Object Storage: A storage architecture that manages data as objects, as opposed to file systems (which manage data as a file hierarchy) or block storage (which manages data as blocks within sectors). Amazon S3, Google Cloud Storage, and MinIO are examples of object storage systems.

ORC (Optimized Row Columnar): A columnar storage file format optimized for Hadoop workloads. It provides efficient compression and encoding schemes.

P¶

Parquet: A columnar storage file format that is widely used in the Hadoop ecosystem. It is designed to be efficient for both storage and processing, supporting complex nested data structures.

Partition: A division of a database table or dataset into smaller, more manageable pieces. Partitioning can improve query performance by allowing the database to scan only the relevant partitions.

Pub/Sub (Publish-Subscribe): A messaging pattern where senders (publishers) send messages to a topic without knowledge of the receivers (subscribers), and subscribers receive messages from topics they are interested in.

R¶

RAG (Retrieval-Augmented Generation): A technique in natural language processing that combines information retrieval with large language models to generate more accurate and contextually relevant responses.

Redis: An open-source, in-memory data structure store used as a database, cache, and message broker. It is known for its high performance and support for various data structures.

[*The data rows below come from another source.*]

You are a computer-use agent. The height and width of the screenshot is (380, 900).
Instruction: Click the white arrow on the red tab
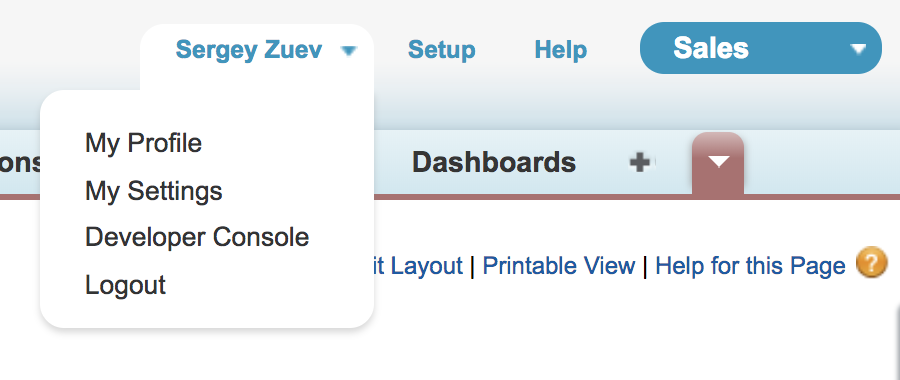pos(718,162)
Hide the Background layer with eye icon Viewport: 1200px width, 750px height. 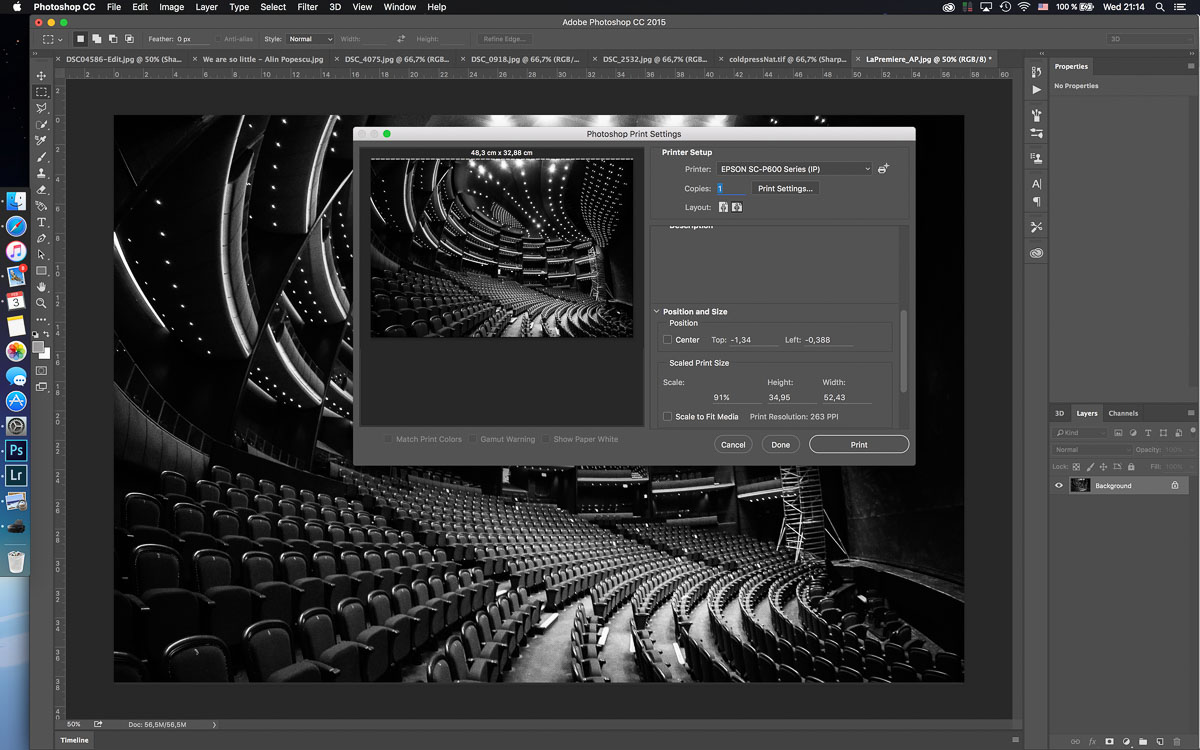tap(1058, 486)
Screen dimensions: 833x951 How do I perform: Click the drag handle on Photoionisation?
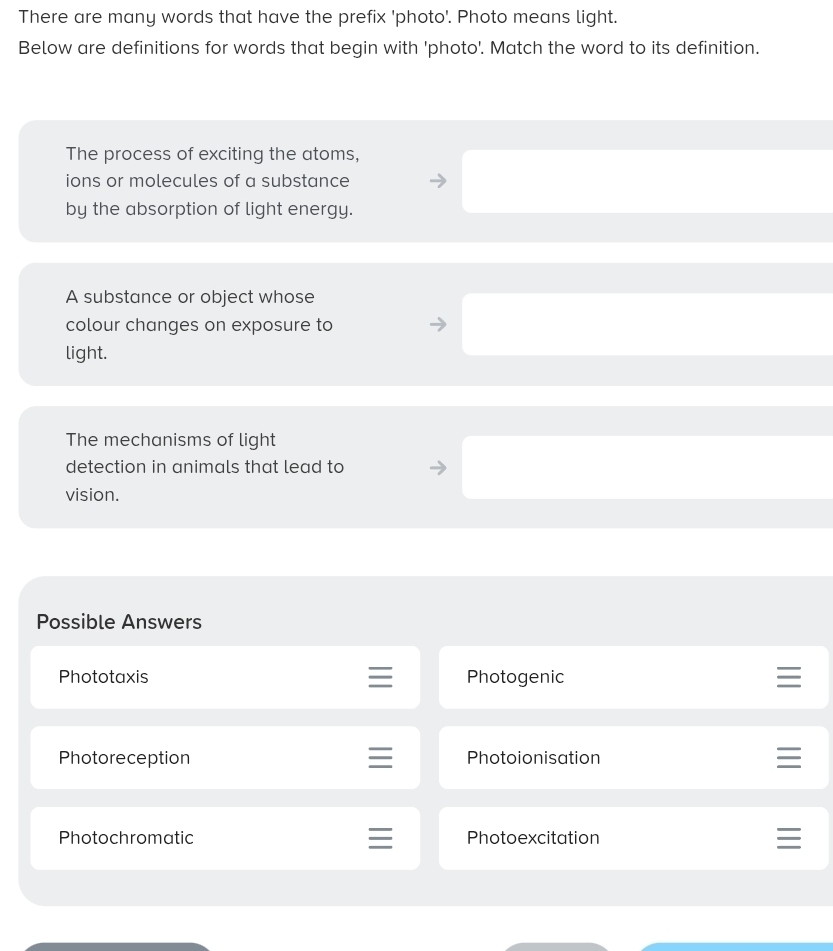788,758
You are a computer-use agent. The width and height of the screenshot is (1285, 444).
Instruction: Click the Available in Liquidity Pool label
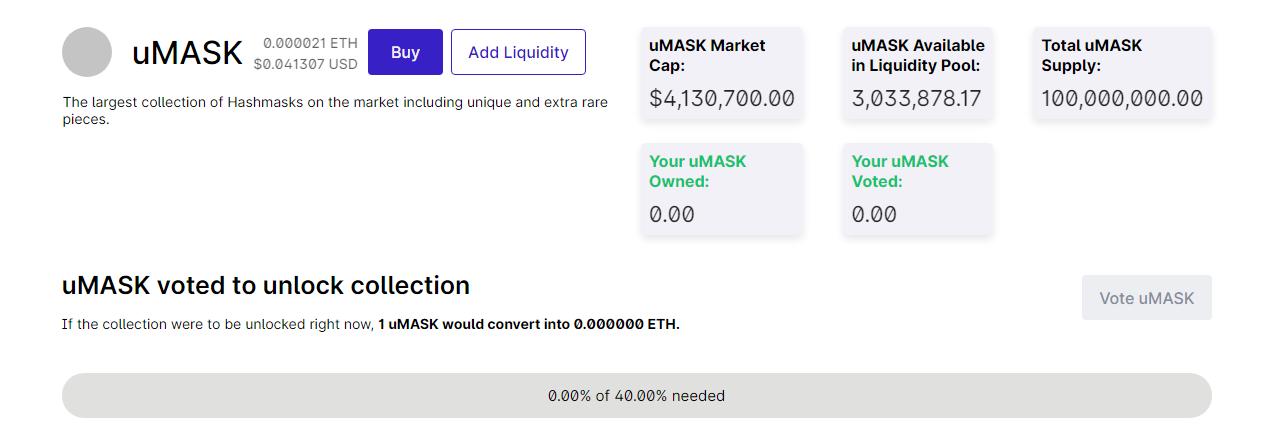[917, 55]
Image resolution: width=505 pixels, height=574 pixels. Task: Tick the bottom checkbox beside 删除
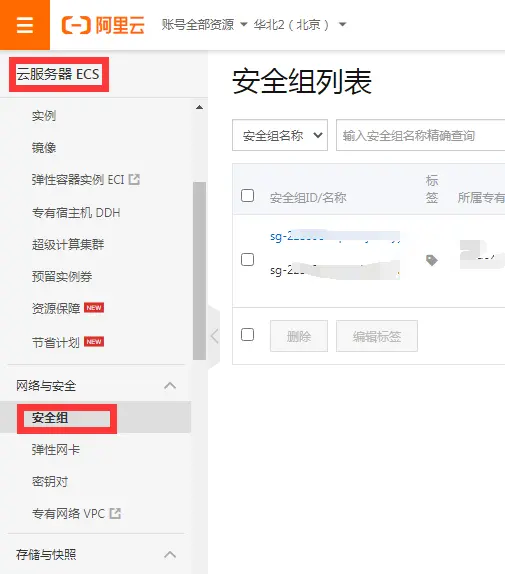point(248,334)
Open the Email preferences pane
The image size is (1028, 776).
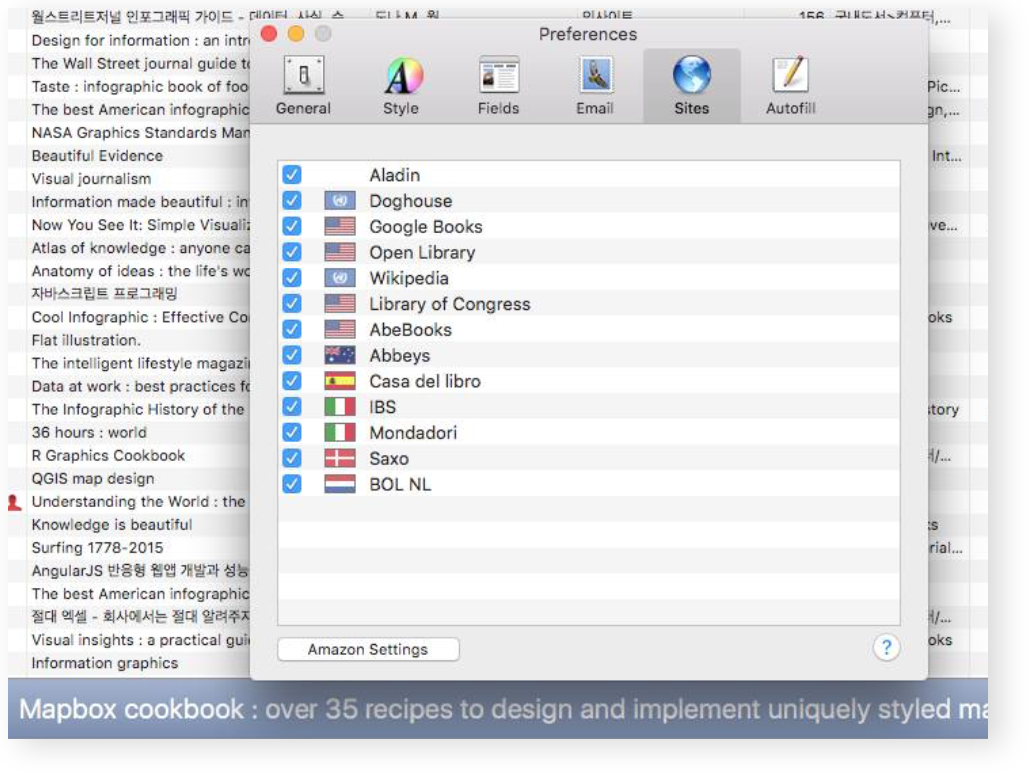point(594,86)
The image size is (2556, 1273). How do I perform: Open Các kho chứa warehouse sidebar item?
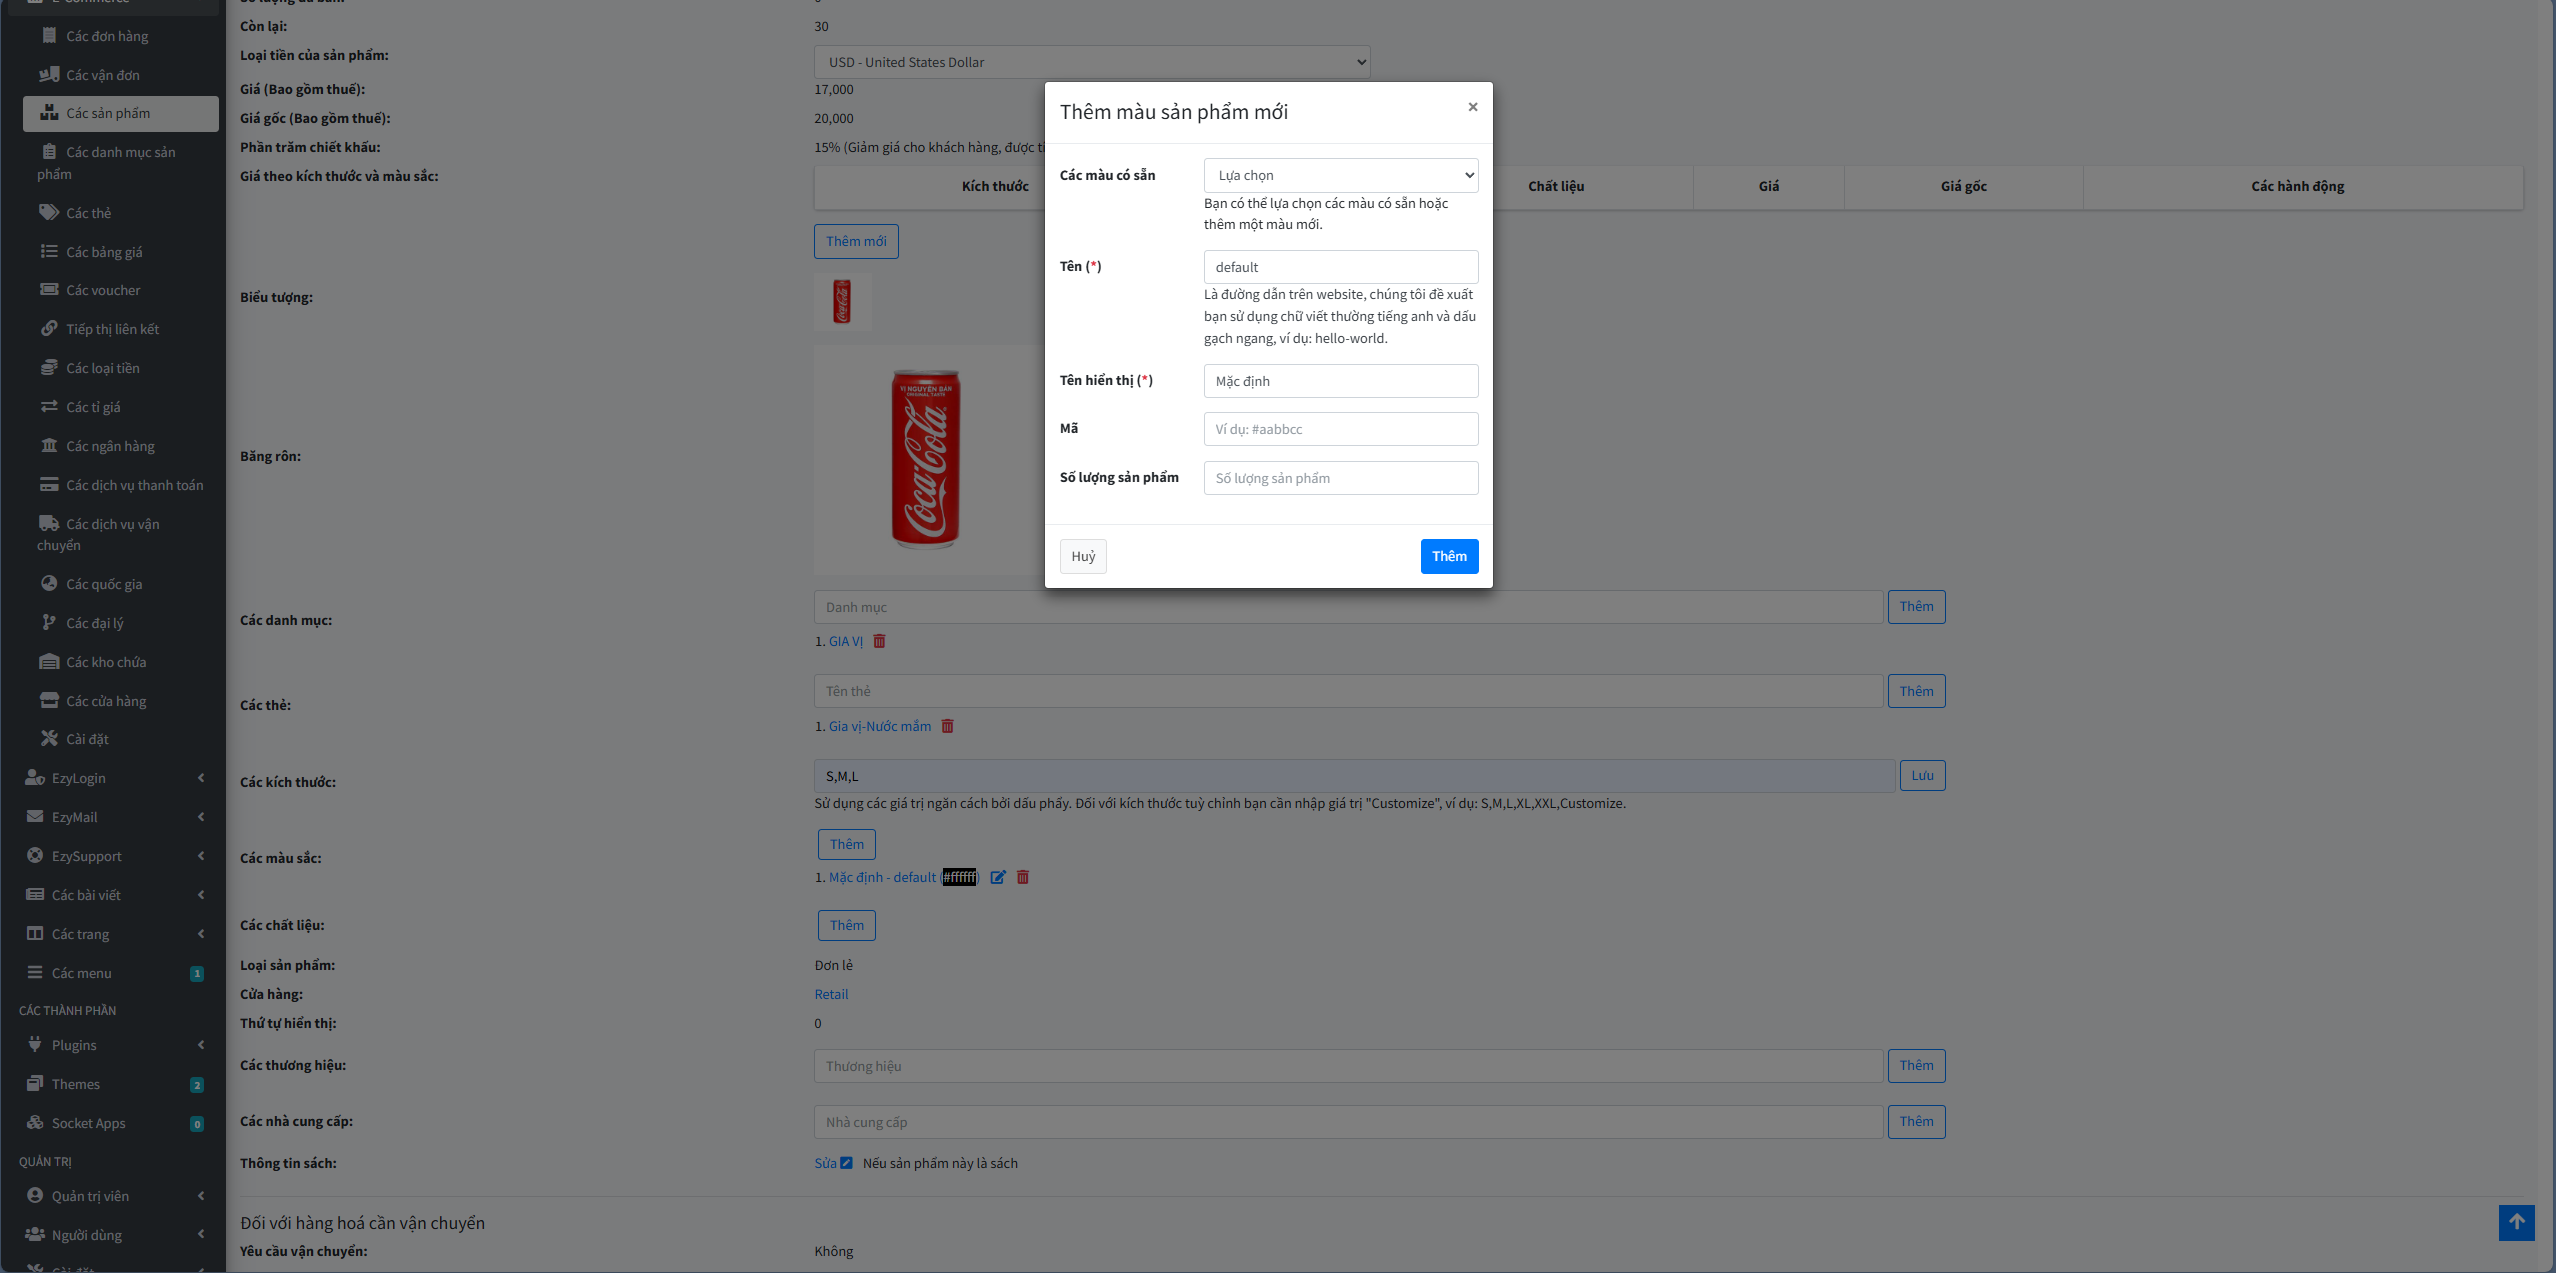[106, 662]
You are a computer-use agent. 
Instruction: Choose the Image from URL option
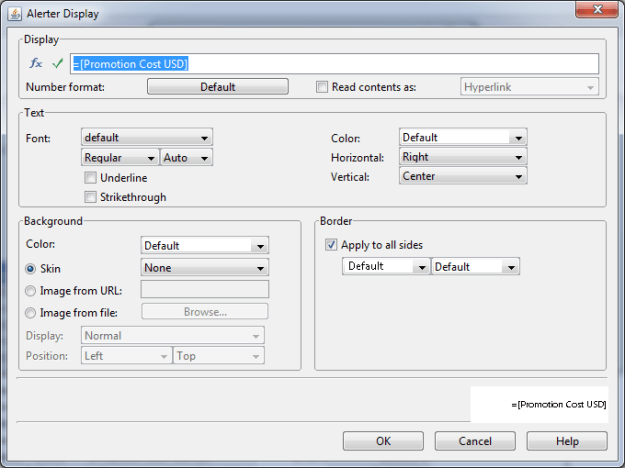click(31, 290)
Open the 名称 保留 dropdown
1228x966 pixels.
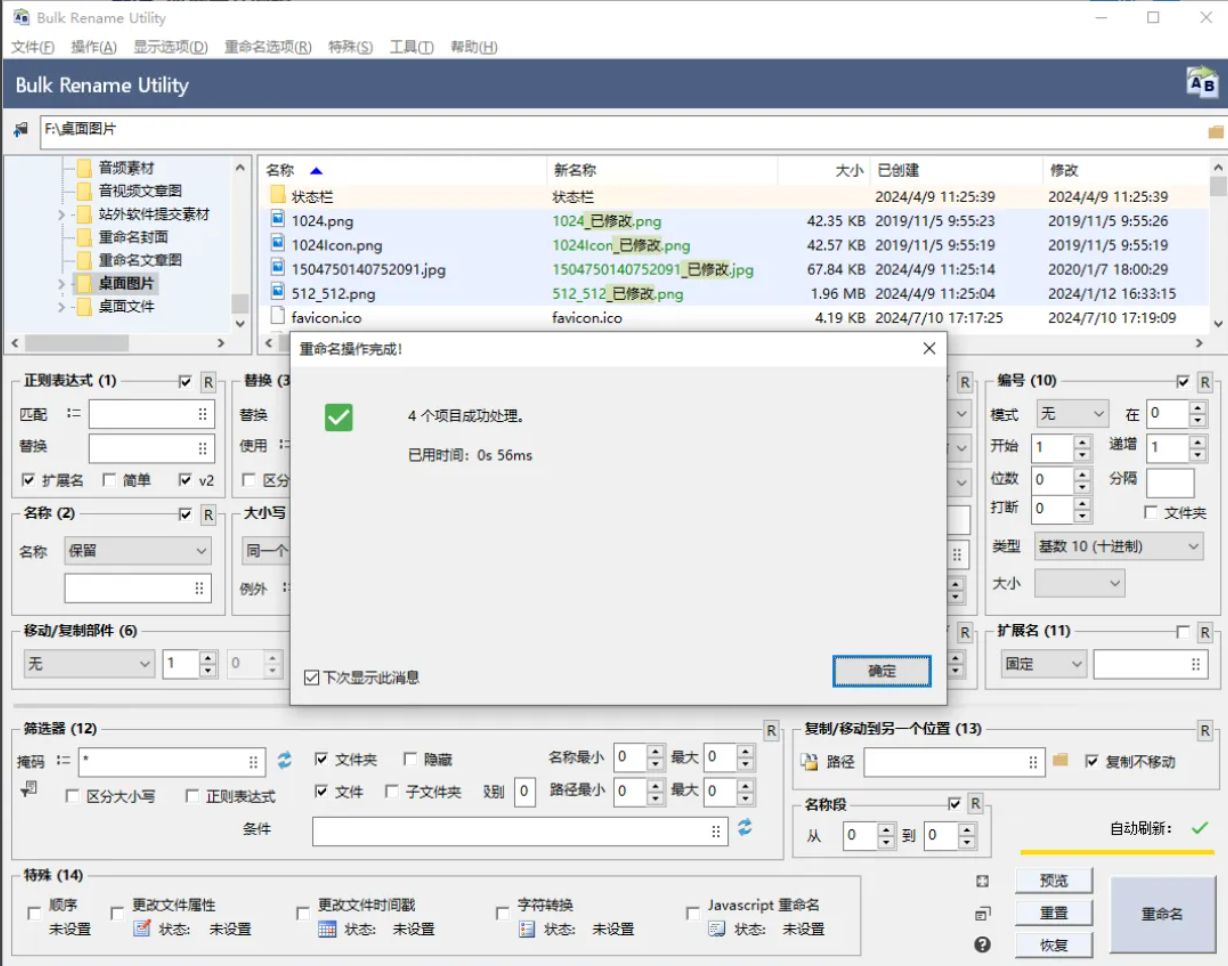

Replication: The process of copying and maintaining database objects (such as tables) in multiple databases that make up a distributed database system. Replication is used for high availability and disaster recovery.

S¶

Schema: The structure or blueprint of a database, defining how data is organized, including tables, columns, data types, and relationships.

Schema-on-Read: A data management approach where the schema is applied when the data is read, rather than when it is written. This is common in data lakes.

Schema-on-Write: A traditional data management approach where the schema is defined and enforced when data is written to the database. This is common in relational databases.

SCD (Slowly Changing Dimension): A dimension in a data warehouse that changes slowly over time, rather than changing on a regular schedule. There are several types of SCDs (Type 1, Type 2, Type 3) that define how historical changes are tracked.

Sharding: A database architecture pattern where a large database is partitioned into smaller, more manageable pieces called shards, each of which is hosted on a separate server.

Spark (Apache Spark): A unified analytics engine for large-scale data processing, providing high-level APIs in Java, Scala, Python, and R, and an optimized engine that supports general execution graphs.

SQL (Structured Query Language): The standard language for managing and querying relational databases.

Star Schema: A type of dimensional model where a central fact table is surrounded by dimension tables, forming a star-like structure. It is the simplest and most common dimensional model.

Streaming: The continuous processing of data in real-time or near real-time as it is generated, as opposed to batch processing.

T¶

Throughput: The amount of data that can be processed or transferred in a given amount of time. In data engineering, high throughput is often a key performance metric.

Transformation: The process of converting data from one format or structure to another. This is the “T” in ETL and ELT.

V¶

Vector Database: A specialized database designed to store and query high-dimensional vector embeddings, which are numerical representations of data used in machine learning and AI applications.

Velocity: One of the “3 Vs” of Big Data, referring to the speed at which data is generated and must be processed.

Volume: One of the “3 Vs” of Big Data, referring to the sheer amount of data that is generated and stored.

W¶

Workflow Orchestration: The automated coordination and management of data workflows, ensuring that tasks are executed in the correct order and handling dependencies, retries, and failures.

This glossary covers the most important terms you will encounter in your data engineering journey. Refer back to it whenever you need a quick refresher on a concept.